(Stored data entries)
=======

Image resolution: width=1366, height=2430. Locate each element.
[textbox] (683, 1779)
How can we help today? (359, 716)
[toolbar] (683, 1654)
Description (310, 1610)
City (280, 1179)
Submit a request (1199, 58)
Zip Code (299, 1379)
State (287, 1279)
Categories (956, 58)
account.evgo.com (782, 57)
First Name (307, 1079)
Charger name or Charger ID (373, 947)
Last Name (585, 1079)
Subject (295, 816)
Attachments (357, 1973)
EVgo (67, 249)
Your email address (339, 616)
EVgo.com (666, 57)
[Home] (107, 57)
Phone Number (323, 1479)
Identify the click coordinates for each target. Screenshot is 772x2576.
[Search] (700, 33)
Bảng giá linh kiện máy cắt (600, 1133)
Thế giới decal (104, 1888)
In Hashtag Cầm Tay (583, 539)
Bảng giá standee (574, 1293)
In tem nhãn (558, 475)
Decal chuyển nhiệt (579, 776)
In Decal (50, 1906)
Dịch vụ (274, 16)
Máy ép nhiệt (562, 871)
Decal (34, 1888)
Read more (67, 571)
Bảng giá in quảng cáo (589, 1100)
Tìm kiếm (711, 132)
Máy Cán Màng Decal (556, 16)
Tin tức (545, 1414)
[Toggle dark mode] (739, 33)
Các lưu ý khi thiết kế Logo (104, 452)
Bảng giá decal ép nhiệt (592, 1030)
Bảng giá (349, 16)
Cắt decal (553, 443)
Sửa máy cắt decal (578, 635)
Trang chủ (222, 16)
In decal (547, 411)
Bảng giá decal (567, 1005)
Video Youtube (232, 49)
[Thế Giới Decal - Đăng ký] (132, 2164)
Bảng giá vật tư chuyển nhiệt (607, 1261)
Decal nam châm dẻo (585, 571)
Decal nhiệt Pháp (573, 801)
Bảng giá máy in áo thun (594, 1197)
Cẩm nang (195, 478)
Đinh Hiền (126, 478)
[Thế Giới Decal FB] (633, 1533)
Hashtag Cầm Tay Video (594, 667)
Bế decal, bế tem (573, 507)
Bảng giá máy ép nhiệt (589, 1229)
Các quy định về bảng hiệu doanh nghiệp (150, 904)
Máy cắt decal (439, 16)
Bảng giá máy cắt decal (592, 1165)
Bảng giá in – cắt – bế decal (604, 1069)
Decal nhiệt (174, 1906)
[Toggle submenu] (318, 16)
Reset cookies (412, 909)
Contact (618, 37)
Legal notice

=======

→ What you should do
Each line above with the string "Hashtag" in it should be located and copied.

→ Exercise result
In Hashtag Cầm Tay (583, 539)
Hashtag Cầm Tay Video (594, 667)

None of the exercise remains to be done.